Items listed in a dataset
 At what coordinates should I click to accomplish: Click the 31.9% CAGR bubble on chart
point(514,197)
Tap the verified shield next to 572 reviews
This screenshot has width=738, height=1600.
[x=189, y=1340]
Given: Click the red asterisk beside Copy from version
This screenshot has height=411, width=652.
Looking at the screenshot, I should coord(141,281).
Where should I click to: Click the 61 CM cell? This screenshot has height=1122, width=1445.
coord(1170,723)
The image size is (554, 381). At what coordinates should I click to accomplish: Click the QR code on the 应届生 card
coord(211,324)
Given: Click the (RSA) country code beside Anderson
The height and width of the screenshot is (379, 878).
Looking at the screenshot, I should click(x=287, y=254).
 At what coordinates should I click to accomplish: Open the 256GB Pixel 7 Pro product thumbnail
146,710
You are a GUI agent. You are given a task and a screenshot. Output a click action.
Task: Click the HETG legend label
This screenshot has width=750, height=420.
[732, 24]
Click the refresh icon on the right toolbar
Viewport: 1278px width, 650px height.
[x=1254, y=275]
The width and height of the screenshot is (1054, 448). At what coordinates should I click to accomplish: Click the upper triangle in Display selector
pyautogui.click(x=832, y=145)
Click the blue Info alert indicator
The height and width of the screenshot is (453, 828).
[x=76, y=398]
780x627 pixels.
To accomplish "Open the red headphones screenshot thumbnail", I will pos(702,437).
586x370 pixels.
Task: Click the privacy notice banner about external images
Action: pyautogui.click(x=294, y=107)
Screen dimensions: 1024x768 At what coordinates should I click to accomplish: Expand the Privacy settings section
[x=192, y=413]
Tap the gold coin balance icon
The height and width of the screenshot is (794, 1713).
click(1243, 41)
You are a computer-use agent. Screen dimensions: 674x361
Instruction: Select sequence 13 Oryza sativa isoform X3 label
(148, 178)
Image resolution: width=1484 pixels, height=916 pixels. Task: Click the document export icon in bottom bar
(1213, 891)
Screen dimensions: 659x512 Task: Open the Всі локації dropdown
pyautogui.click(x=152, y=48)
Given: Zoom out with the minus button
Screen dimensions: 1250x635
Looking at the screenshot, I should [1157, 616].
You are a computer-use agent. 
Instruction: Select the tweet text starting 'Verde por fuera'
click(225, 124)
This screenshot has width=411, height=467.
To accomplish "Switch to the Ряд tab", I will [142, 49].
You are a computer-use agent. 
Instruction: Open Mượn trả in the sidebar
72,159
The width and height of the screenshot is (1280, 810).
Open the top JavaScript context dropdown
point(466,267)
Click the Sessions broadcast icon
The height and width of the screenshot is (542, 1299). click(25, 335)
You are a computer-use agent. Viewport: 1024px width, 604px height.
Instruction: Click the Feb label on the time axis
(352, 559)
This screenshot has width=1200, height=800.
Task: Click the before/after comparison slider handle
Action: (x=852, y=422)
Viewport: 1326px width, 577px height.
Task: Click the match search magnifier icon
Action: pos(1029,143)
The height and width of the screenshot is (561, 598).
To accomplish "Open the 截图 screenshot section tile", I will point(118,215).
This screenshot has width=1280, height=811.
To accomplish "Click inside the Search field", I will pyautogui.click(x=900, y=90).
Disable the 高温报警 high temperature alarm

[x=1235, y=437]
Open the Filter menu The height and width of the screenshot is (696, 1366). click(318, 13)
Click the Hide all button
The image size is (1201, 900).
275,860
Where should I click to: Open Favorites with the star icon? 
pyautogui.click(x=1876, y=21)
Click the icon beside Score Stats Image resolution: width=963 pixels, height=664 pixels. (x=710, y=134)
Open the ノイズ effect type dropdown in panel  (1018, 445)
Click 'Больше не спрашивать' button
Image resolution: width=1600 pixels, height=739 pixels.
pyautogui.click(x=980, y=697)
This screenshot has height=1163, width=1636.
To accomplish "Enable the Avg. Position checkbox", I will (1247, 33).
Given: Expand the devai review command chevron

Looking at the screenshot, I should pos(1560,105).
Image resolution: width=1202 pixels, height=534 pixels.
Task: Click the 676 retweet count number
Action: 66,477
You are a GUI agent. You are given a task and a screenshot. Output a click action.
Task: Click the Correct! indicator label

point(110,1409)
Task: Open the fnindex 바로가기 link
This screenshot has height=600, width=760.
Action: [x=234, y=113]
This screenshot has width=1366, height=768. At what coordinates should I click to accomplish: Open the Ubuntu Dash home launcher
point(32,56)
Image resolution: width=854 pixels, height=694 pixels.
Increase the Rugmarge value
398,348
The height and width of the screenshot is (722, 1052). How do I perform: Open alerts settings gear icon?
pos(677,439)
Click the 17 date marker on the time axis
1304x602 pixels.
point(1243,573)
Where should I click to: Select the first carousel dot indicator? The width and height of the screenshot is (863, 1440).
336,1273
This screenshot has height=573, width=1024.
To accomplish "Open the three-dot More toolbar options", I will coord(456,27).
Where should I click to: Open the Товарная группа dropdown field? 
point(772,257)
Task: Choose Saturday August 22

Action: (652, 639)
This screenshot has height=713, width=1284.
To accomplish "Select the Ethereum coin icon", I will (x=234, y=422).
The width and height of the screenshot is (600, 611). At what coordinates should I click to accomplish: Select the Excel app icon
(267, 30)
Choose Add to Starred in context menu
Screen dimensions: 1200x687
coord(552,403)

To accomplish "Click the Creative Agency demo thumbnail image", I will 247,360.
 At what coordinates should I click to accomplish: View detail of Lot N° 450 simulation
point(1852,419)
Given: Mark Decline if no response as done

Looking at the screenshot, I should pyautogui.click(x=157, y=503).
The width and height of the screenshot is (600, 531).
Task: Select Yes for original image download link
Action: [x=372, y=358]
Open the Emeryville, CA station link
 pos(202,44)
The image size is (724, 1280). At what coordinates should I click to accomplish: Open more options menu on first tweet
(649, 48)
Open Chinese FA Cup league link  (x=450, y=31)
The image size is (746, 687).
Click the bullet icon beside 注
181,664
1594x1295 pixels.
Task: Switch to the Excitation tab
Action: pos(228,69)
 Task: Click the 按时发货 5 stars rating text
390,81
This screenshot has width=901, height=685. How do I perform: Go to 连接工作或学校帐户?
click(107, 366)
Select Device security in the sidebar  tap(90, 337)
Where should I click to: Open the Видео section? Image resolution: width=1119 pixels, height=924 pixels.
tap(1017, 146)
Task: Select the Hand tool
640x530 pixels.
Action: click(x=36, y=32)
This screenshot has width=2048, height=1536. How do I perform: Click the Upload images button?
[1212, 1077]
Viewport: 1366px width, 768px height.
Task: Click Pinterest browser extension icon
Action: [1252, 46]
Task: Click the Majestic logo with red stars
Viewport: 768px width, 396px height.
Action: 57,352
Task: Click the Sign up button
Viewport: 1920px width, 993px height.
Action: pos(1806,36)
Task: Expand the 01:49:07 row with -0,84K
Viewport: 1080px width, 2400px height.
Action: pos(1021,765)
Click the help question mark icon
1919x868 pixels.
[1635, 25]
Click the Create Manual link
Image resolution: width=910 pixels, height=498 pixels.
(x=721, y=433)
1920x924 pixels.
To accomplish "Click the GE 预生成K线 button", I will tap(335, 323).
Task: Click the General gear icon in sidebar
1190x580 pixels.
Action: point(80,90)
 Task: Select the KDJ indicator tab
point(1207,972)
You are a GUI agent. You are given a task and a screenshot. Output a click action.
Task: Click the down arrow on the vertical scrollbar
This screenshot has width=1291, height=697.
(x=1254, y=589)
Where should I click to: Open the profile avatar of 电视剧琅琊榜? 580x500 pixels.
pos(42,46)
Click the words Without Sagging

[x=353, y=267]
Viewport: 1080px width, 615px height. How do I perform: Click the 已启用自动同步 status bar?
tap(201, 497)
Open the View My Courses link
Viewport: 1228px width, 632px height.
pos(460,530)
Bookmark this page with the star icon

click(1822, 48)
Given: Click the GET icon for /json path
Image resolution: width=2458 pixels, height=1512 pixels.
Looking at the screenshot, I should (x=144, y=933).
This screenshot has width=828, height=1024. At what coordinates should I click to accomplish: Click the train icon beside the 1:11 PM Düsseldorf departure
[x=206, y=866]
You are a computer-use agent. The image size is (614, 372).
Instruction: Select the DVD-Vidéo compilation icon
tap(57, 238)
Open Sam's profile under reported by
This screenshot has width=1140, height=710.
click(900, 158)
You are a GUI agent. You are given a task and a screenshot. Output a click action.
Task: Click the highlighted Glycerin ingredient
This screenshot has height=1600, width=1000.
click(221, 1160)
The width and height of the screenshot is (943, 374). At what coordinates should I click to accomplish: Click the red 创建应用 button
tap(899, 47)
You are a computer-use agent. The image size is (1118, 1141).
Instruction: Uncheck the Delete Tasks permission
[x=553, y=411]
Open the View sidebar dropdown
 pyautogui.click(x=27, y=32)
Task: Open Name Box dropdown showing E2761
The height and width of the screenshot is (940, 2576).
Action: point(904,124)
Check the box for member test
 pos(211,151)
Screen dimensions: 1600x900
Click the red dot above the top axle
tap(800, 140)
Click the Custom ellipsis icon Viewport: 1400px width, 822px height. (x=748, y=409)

Task requirements
Write out, from the lines above, only those from the line with "This screenshot has width=411, height=467." to the line with "You are a computer-use agent. Viewport: 1024px", exactly as given, including the first and the last.

Reply
This screenshot has width=411, height=467.
To accomplish "Switch to the Ряд tab", I will [142, 49].
You are a computer-use agent. 
Instruction: Open Mượn trả in the sidebar
72,159
The width and height of the screenshot is (1280, 810).
Open the top JavaScript context dropdown
point(466,267)
Click the Sessions broadcast icon
The height and width of the screenshot is (542, 1299). click(25, 335)
You are a computer-use agent. Viewport: 1024px width, 604px height.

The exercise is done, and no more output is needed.